→ **SUPPLIED RECORDS**:
□ □ □

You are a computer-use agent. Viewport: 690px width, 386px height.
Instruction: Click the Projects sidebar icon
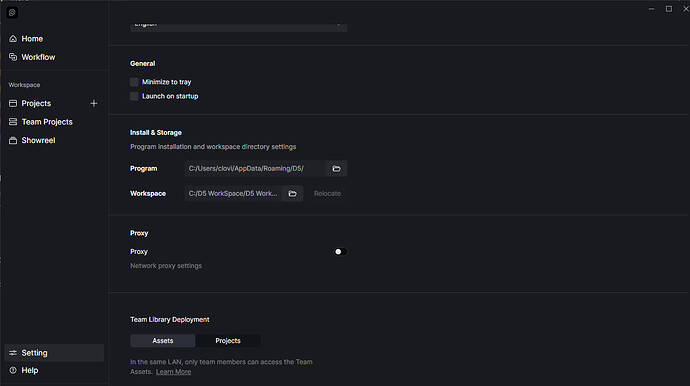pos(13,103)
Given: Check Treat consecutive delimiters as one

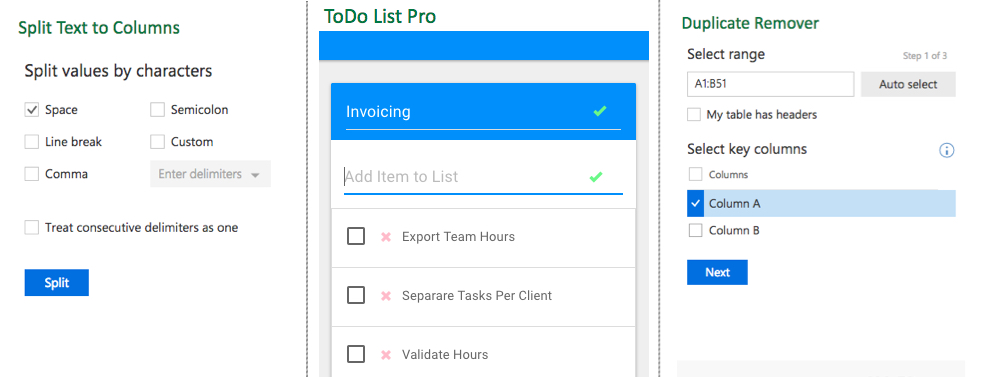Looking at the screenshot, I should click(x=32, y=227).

□ □ □

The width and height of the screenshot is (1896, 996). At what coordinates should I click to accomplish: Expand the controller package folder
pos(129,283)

□ □ □

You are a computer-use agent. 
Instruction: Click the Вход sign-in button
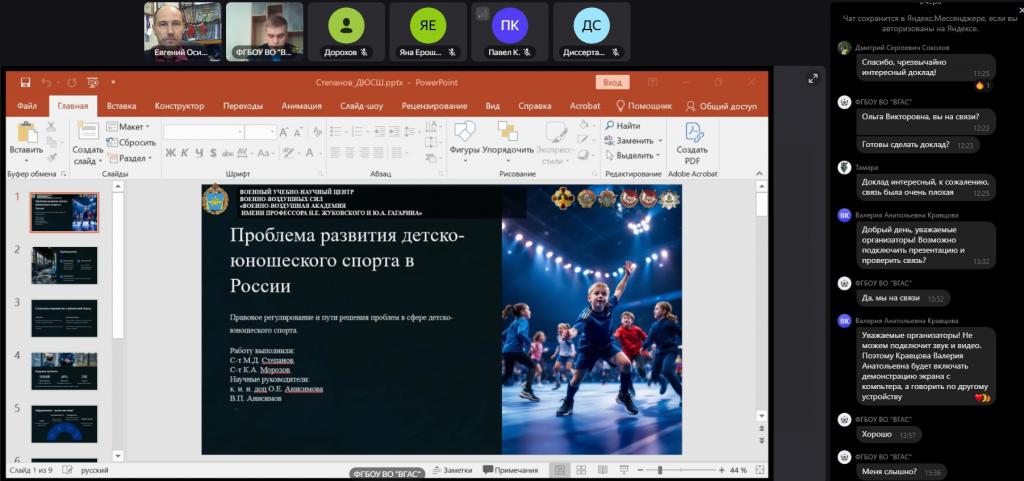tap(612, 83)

□ □ □

→ **WRITTEN PROBLEM**: Rewrite the data above from the line containing "The width and" through the line containing "pos(129,283)", replacing "folder" with "directory" and leaving everything else the same. Return only those lines.

→ **ANSWER FOR THIS EXERCISE**:
The width and height of the screenshot is (1896, 996). At what coordinates should I click to accomplish: Expand the controller package directory
pos(129,283)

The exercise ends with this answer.